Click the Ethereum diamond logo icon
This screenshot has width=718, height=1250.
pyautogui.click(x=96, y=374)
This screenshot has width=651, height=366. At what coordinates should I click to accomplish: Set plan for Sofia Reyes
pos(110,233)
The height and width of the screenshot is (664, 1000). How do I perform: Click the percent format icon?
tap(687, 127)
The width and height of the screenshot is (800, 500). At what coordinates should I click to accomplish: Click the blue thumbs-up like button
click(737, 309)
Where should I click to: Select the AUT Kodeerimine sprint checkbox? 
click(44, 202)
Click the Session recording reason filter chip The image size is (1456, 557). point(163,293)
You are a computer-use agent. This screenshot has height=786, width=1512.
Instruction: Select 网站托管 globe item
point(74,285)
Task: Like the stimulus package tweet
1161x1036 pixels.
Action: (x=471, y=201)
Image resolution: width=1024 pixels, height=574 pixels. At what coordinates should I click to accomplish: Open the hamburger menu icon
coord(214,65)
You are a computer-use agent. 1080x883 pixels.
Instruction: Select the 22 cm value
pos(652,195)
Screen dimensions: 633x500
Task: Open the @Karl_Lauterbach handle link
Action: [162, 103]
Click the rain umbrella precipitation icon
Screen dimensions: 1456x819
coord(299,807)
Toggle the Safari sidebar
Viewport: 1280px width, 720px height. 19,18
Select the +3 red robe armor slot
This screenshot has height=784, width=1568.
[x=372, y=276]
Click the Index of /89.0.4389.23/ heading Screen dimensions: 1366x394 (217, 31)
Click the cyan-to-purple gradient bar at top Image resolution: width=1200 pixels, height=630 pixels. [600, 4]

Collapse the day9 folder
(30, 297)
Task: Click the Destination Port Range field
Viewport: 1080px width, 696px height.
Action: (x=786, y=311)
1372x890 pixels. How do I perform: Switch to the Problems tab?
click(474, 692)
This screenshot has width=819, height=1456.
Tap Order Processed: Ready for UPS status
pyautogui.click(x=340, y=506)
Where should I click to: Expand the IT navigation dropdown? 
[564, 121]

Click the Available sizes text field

**********

#### [Requirements]
Identify each line of the items above that contains the string "what", and copy every such line. Matching is case-sensitive.

#### [Final result]
This screenshot has width=651, height=366. At what coordinates should I click to accomplish: Set plan for Sofia Reyes
The width and height of the screenshot is (800, 500). At what coordinates should I click to accomplish: Click the blue thumbs-up like button
Image resolution: width=1024 pixels, height=574 pixels. At what coordinates should I click to accomplish: Open the hamburger menu icon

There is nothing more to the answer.